Japanese company Asahi Kasei completes the bid for Calliditas Therapeutics after reaching over 90 percent of the shareholding. Callidita's board has now decided to apply for delisting of the company´s share from Nasdaq Stockholm.

At the end of May this year the Japanese conglomerate Asahi Kasei announced a takeover offer to acquire all shares in Swedish company Calliditas, which develops drugs in rare diseases.

The price, SEK 208 per share, meant that Calliditas was valued at approximately SEK 11.2 billion.

Callidita's board then unanimously recommended that the owners of the company should accept the offer from Ashai Kasei.

“In this global market that we live in, it is an advantage to be part of a larger company with greater resources and capital that can really invest in and run different activities. The fact that they want to build a global business in kidney diseases and other autoimmune diseases means that there will be resources for development projects”, Callidita's CEO Renée Aguiar-Lucander told Dagens Industri.

Asahi has now announced that it controls 93.3 percent of the shares in Calliditas, which enables the compulsory redemption of the remaining shares.

The acceptance deadline for remaining shareholders is extended to September 13. An extraordinary general meeting has been called for September 30.

§ **Provided data**:

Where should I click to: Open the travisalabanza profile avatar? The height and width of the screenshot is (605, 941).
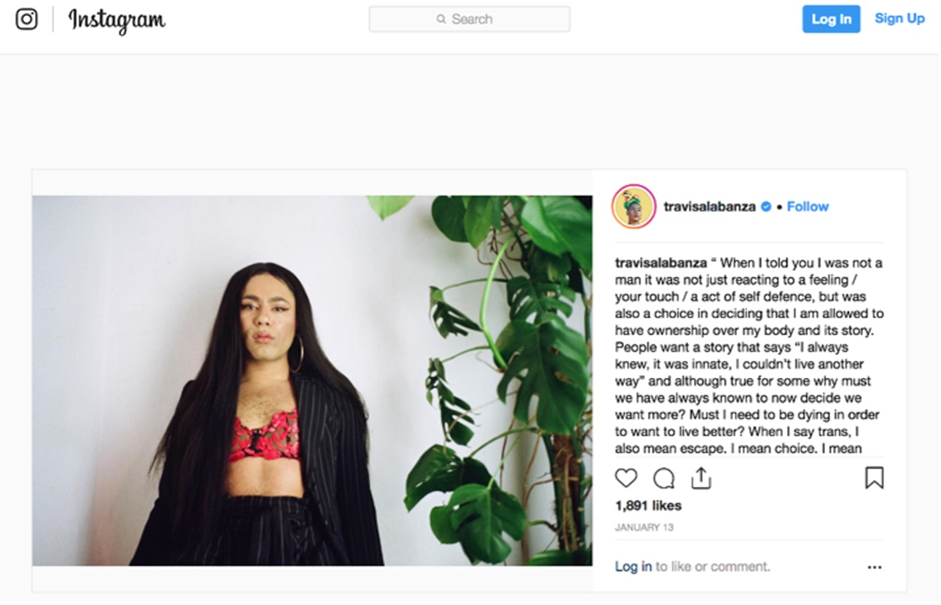click(x=634, y=206)
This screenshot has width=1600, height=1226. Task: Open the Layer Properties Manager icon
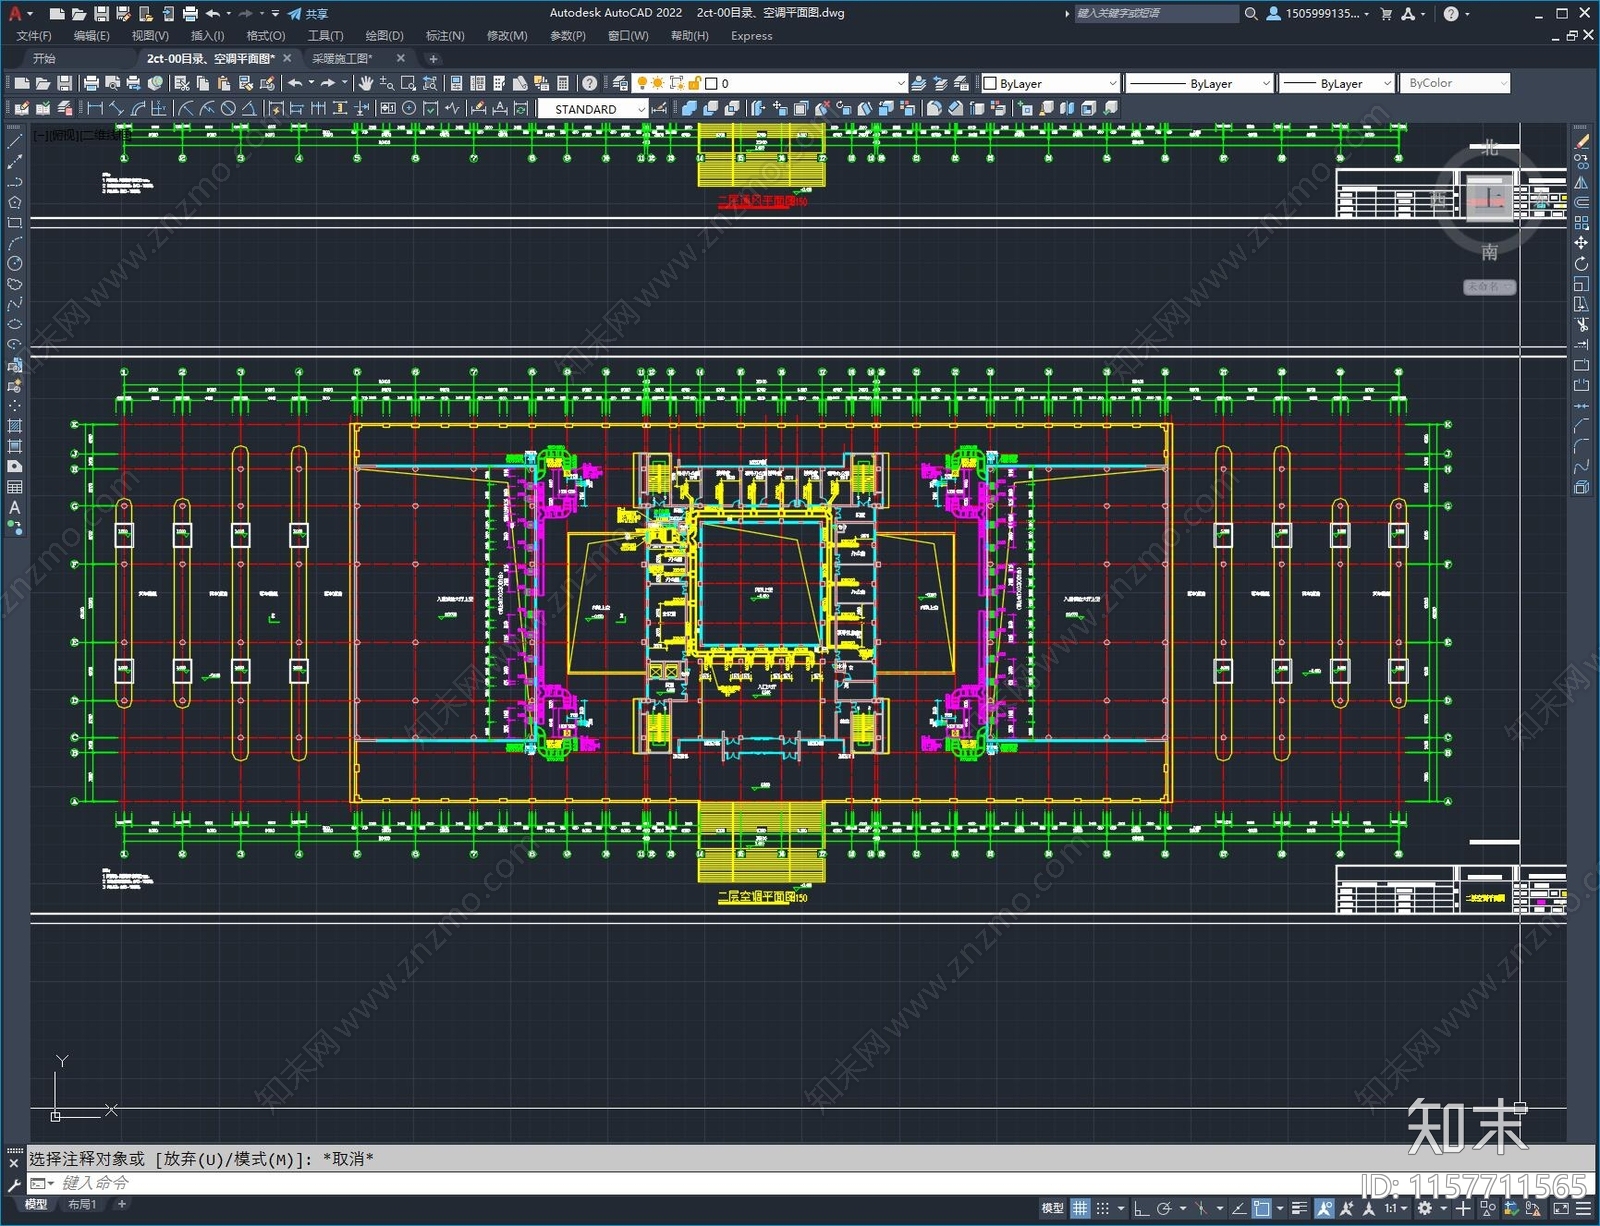(620, 83)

§ **Task objective**:
List every date or time of year mentioned in the news text above about Asahi Kasei's takeover of Calliditas, using the text's wording.

§ **Answer box**:
- the end of May
- September 13
- September 30